Al volante surge una agresividad más allá de lo habitual. Queremos tener siempre preferencia, ni miras lo que va al lado porque solo importa llegar antes. Como peatones nos exaspera que cruzar una intersección de calles, sobre todo con rotonda, se convierta en un recorrido de cientos de metros impidiéndonos ir por la línea más corta. Será con la intención de que realicemos más saludable ejercicio para llegar al mismo sitio, no solamente por primar al tráfico (cosa que siempre me malicié, lo confieso). Si vamos de ciclistas, ese deporte de riesgo, miramos con desdén al peatón y con miedo al coche. O al revés, nunca está claro del todo de dónde vendrá la primera agresión. Debiendo recorrer sorprendentes laberintos para poder llegar a cualquier lado porque los carriles parecen una dádiva a esa gente sostenible y un poco pejiguera. Por eso tampoco hay que documentarlos en exceso, o pueden permanecer con todas las alteraciones de firme que sean, qué más da.
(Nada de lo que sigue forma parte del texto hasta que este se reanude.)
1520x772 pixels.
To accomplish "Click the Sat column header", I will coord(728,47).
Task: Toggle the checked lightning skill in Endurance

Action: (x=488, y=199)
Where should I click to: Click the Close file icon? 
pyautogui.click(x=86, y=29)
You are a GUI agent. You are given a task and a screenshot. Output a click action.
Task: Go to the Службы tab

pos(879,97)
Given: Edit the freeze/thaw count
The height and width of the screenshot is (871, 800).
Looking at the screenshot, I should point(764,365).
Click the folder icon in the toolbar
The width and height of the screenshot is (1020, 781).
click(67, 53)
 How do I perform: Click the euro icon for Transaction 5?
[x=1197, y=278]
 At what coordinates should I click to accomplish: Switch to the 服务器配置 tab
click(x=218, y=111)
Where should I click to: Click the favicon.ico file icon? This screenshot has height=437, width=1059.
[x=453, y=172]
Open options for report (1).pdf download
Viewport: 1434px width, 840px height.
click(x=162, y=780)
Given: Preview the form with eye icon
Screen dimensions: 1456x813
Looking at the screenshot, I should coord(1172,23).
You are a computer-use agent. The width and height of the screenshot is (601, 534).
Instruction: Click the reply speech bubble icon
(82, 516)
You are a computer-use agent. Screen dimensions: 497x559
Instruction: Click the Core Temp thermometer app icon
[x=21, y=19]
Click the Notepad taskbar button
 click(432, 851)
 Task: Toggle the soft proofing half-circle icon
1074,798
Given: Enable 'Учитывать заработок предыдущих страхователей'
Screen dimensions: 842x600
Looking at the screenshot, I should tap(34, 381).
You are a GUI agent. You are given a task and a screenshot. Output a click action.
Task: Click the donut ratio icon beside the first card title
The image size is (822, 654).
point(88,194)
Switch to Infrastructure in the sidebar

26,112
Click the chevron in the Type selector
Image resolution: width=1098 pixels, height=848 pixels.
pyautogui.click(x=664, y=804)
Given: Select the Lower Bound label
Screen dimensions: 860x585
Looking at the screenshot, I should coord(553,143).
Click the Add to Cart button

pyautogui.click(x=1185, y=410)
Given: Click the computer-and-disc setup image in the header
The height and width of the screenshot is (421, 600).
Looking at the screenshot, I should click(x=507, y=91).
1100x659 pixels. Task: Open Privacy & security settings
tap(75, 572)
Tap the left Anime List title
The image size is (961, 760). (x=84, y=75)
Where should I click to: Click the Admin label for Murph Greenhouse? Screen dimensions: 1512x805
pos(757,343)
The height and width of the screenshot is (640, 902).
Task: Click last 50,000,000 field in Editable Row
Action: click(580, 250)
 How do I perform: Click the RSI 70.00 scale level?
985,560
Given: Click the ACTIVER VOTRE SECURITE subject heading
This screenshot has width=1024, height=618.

En el transporte público parece que vives lo mejor de los dos mundos y tiene su lógica, aunque siempre desearías una mayor flexibilidad de horarios y que los fines de semana no fueran ese tiempo de esperar media hora porque sí. Si se te ocurre ir en patinete, ten cuidado, porque conseguirás que todos te miren mal.

Si los conductores miran mal al transporte público y al peatón por aquello de que siempre les van a impedir cumplir su horario más corto, si los peatones saben que el tráfico es imposible y temen que los ciclistas les arrollen (aunque ellos se metan en el carril bici sin más), si los ciclistas, algunos incluso saben parar en los semáforos, sobreviven a cada trayecto visto lo visto, ahora tenemos un nuevo enemigo: el patinete y su moderno, que ha concitado tanta mala prensa. La movilidad ciudadana es terriblemente complicada.